> [Selected excerpt]
..............................

A Productivity Commission report finding was based on a fundamental misunderstanding of the nature of disease transmission dynamics, and now that error has itself been transmitted in the media and into the election campaign, write Nic Steyn, Mike Plank, Alex James, Rachelle Binny, Audrey Lustig and Shaun Hendy of Te Pūnaha Matatini.
On May 2, the Productivity Commission produced a report for Treasury titled A cost benefit analysis of five extra days at Covid-19 alert level four. Later released under the Official Information Act, the report used a cost-benefit analysis to argue that the government’s decision to extend alert level four by five days in April was not justified. The New Zealand Herald discussed the article under the headline What’s the real cost of staying safe from Covid-19?
Unfortunately, the commission’s report is based on a fundamental misunderstanding of the nature of disease transmission dynamics and, as a result, grossly underestimates the benefits of the level four extension. When case numbers are low, as they were in late April in New Zealand, disease spread is very stochastic, meaning that there is a probability an outbreak will grow but there is also a probability that an outbreak might fade out.
The commission’s report misses this point entirely. In simple terms, it assumes that the two options (to extend or not to extend) would initially lead us down different paths, but that these would quickly converge to the same endpoint. This takes them to the conclusion that the only benefits from the extension are the lives saved before the two paths join again. This simply isn’t true.
As the report says, at the time the decision to extend level four was made, it was uncertain whether the virus effective reproduction number, Re, would be greater than one or less than one after the move to alert level three. The reproduction number is the average number of people who go on to catch the virus from a single infected person. If Re was less than one at level three, the number of cases would continue to decline, albeit at a slower rate than under level four. But, the report argues, if Re was greater than one at level three, case numbers would rise and we would need a second lockdown sooner or later. The report argues that it was only the value of Re at level three that was important, rather than the time spent under the more restrictive level four.
This is wrong.
The commission didn’t understand that there was a third possibility: the extra time at level four could reduce the number of cases in the community to a level where they would fizzle out of their own accord. The longer you smother a fire, the more chance it will go out even after you turn the oxygen supply back on. What’s more, the benefits of this outcome, relative to the need to impose a second lockdown, are much, much greater than the benefits considered by the commission. This leaves the Productivity Commission’s analysis wildly off the mark.
To capture the benefits of elimination properly in a cost-benefit analysis the commission would have needed a completely different type of model for disease spread. Fortunately, the model we developed to inform government decisions at the time had the capability to do this. At the time our model showed that an additional five days at a higher alert level could increase the probability of elimination by up to 30 percentage points. On this basis, a cost-benefit analysis suggests that the five-day extension reduced economic damage by reducing the chance of another level four lockdown. In other words, the level four extension saved lives and money.

..............................

> [Source data]
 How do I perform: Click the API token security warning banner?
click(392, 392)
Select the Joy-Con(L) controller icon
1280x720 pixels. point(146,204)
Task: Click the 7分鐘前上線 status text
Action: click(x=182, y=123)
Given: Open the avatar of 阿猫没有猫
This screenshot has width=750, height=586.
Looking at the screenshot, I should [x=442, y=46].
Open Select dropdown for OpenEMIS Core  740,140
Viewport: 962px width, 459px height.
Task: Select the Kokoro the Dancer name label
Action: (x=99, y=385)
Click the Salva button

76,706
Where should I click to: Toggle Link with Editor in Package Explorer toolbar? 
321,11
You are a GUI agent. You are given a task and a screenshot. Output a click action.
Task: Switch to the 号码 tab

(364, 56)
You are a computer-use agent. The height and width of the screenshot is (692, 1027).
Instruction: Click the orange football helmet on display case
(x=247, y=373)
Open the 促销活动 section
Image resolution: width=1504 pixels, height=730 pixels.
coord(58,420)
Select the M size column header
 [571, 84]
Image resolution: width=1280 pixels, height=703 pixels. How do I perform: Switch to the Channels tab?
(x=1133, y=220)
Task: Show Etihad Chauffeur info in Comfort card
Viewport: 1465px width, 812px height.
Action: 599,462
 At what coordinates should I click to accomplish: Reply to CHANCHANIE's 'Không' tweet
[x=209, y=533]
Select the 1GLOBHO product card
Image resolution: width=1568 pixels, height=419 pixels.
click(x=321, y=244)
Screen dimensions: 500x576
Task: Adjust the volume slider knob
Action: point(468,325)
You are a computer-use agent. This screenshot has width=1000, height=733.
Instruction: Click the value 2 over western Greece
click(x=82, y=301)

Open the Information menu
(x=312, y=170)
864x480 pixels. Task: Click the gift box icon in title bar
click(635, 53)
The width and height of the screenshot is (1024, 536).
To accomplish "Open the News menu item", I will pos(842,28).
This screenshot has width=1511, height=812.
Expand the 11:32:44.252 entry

..............................

> [Activity 1] Say whether each statement agrees with the article on the level four extension, answering yes or no and quoting the deciding words. (a) The commission's report was released under the Official Information Act. (b) The authors' model showed that five more days at a higher alert level could raise the probability of elimination by up to 50 percentage points. (c) The commission's report held that only the value of Re at level three mattered.
> [Activity 2] Pick up the article on the level four extension after its last sentence and carry it on.

> [Exercise result 1]
(a) Yes: "Later released under the Official Information Act"
(b) No: "could increase the probability of elimination by up to 30 percentage points"
(c) Yes: "The report argues that it was only the value of Re at level three that was important, rather than the time spent under the more restrictive level four."

> [Exercise result 2]
What is more, the extension likely allowed us to move through the subsequent alert levels faster. Treasury modelling showed that alert level four would reduce economic output by 40%, alert level three by 25%, and alert levels one and two around 10% compared to normal. Using these numbers, an extra day at alert level four is worthwhile if it reduces the time to elimination (and therefore level one) by at least one day. The commission suggests the extension could result in elimination five weeks earlier, so an extra day at alert level four might usher in alert level one an entire week earlier.
More recently, a paper from the United States has found that lifting lockdowns early had less economic benefit than expected: spending recovered no faster in places that opened up earlier than in places where lockdowns remained in place longer. It has turned out that if people are still concerned about the risks of catching the disease then they don’t go out and spend.
Another study from the University of Copenhagen found that while Denmark had much stricter restrictions than neighbouring Sweden, both countries have experienced similar economic costs. Sweden, tragically, paid the additional penalty of more than 5,000 fatalities. While this research wasn’t available at the time the government made the decision to extend level four, the benefits of additional certainty provided by the extension was a factor in cabinet’s decision making. This is all outlined in a blog post by … the Productivity Commission.
It is clear the global pandemic is going to be with us for a long time to come. We need robust ways of estimating the combined health and economic costs of different policies. But these need to be built on appropriate modelling assumptions for disease transmission and account for different potential long-term outcomes from different decisions. In this case, the commission should have sought advice or peer review from experts in disease dynamics. If the advice to cabinet had contained a misunderstanding like this it could have been catastrophic for New Zealand.
Unfortunately, the error has resulted in media coverage that misrepresents the social and economic consequences of the decisions made in April. This has the potential to undermine decisions in the future – indeed, the Act Party is already questioning the lockdown extension using the commission’s paper.
But as we have seen globally, resuming economic activity too early can quickly lead to a significant resurgence of Covid-19 cases with enormous health and economic costs. This is certainly much clearer in hindsight, but even at the time of the government’s decision it seemed likely to many people that an extension to level four would bring the benefits that New Zealand is currently enjoying.